▸ **PROBLEM DESCRIPTION**: Beginning at the line with "Select Oil Resource Ploesti, Rumania #1 row" in the records below, return each line up to and including the last, exactly as it stands, but not the pictures.

== RECORDS PROVIDED ==

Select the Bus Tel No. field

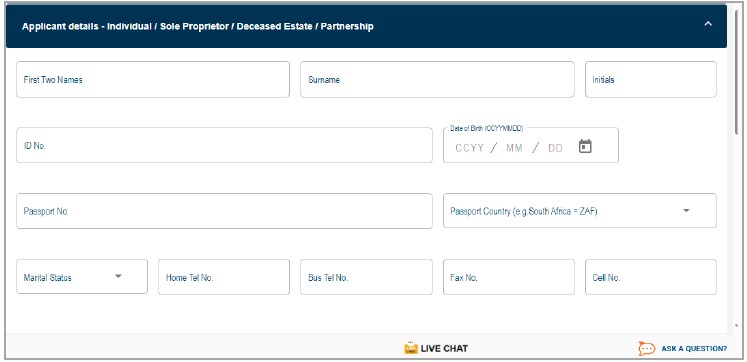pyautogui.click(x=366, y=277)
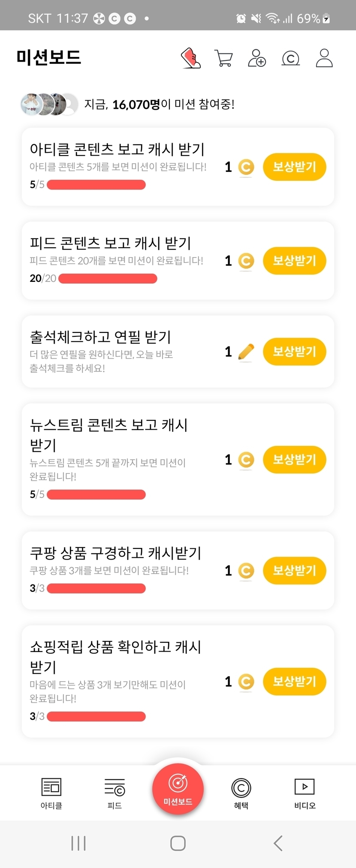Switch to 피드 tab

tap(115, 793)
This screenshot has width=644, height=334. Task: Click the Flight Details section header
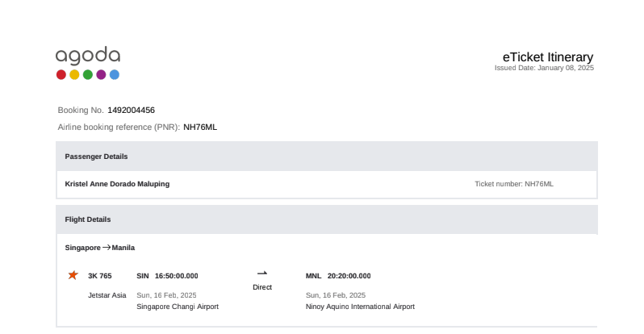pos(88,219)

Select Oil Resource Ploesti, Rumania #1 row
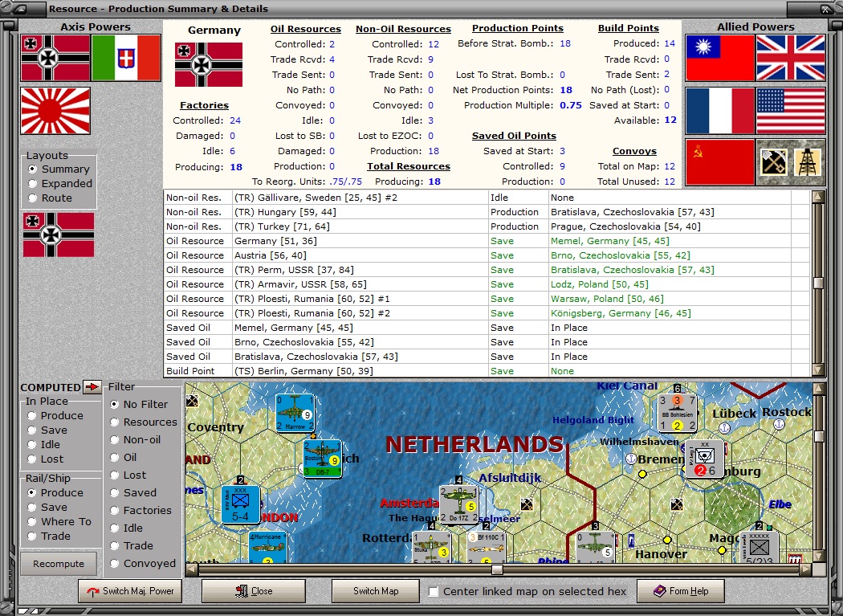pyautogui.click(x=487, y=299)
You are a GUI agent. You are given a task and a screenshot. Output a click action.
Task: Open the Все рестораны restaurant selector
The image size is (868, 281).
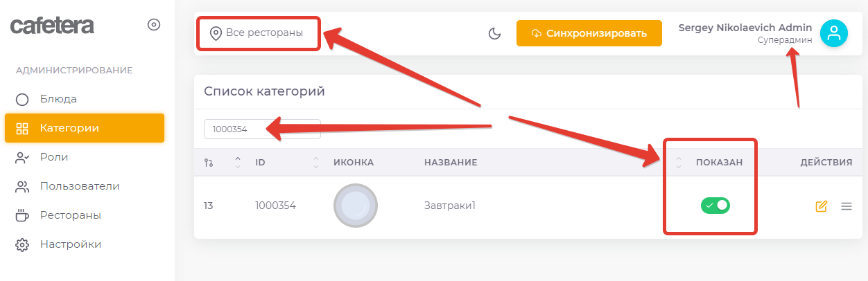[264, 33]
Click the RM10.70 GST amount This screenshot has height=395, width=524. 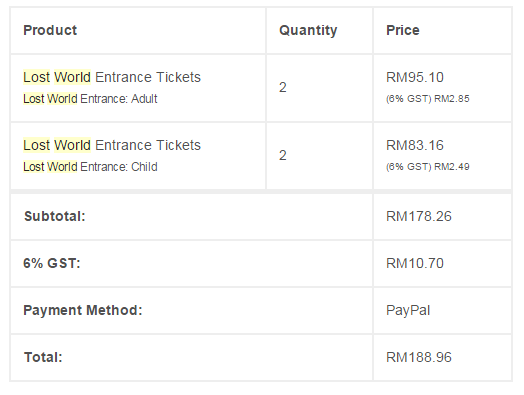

===

▸ **SOLUTION**:
Select Oil Resource Ploesti, Rumania #1 row
pyautogui.click(x=487, y=299)
You are a GUI agent. You are given a task and a screenshot. Output a click action.
Task: Open the Все рестораны restaurant selector
The image size is (868, 281).
[264, 33]
Click the RM10.70 GST amount This screenshot has height=395, width=524. 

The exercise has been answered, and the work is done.